## ASSIGNMENT
Please give the listing below again with every "Locate an element" replaced by "Find an element", keeping all else unchanged.

Pixel coordinate grounding data:
——
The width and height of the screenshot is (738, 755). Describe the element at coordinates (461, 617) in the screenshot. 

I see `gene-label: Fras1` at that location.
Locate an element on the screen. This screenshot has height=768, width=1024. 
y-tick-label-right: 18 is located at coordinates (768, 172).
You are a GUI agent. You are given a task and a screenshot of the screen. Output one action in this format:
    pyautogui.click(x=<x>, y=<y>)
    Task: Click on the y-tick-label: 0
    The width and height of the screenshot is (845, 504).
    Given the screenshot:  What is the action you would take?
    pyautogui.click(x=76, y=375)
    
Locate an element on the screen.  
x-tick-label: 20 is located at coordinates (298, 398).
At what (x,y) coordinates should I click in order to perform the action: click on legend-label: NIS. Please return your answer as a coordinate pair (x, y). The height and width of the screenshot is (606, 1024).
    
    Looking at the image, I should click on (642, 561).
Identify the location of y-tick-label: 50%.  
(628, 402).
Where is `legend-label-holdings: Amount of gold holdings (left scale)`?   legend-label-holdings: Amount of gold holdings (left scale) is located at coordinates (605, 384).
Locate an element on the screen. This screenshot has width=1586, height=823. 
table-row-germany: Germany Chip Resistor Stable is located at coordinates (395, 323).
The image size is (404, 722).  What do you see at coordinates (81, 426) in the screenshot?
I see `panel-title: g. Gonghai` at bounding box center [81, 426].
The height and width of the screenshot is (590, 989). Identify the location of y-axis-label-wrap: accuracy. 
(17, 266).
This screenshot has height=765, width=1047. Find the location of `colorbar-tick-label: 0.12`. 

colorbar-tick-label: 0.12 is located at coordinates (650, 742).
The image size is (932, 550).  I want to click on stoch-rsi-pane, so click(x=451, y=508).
——
## EXERCISE RESPONSE
The width and height of the screenshot is (738, 755). Describe the element at coordinates (461, 617) in the screenshot. 

I see `gene-label: Fras1` at that location.
Find an element on the screen. This screenshot has height=768, width=1024. 
y-tick-label-right: 18 is located at coordinates (768, 172).
You are a GUI agent. You are given a task and a screenshot of the screen. Output one action in this format:
    pyautogui.click(x=<x>, y=<y>)
    Task: Click on the y-tick-label: 0
    The width and height of the screenshot is (845, 504).
    Given the screenshot:  What is the action you would take?
    pyautogui.click(x=76, y=375)
    
Find an element on the screen.  
x-tick-label: 20 is located at coordinates (298, 398).
At what (x,y) coordinates should I click in order to perform the action: click on legend-label: NIS. Please return your answer as a coordinate pair (x, y). The height and width of the screenshot is (606, 1024).
    
    Looking at the image, I should click on (642, 561).
Identify the location of y-tick-label: 50%.  
(628, 402).
Where is `legend-label-holdings: Amount of gold holdings (left scale)`?   legend-label-holdings: Amount of gold holdings (left scale) is located at coordinates (605, 384).
Find an element on the screen. This screenshot has width=1586, height=823. 
table-row-germany: Germany Chip Resistor Stable is located at coordinates (395, 323).
The image size is (404, 722).  What do you see at coordinates (81, 426) in the screenshot?
I see `panel-title: g. Gonghai` at bounding box center [81, 426].
The height and width of the screenshot is (590, 989). Identify the location of y-axis-label-wrap: accuracy. 
(17, 266).
This screenshot has height=765, width=1047. Find the location of `colorbar-tick-label: 0.12`. 

colorbar-tick-label: 0.12 is located at coordinates (650, 742).
The image size is (932, 550).  I want to click on stoch-rsi-pane, so click(x=451, y=508).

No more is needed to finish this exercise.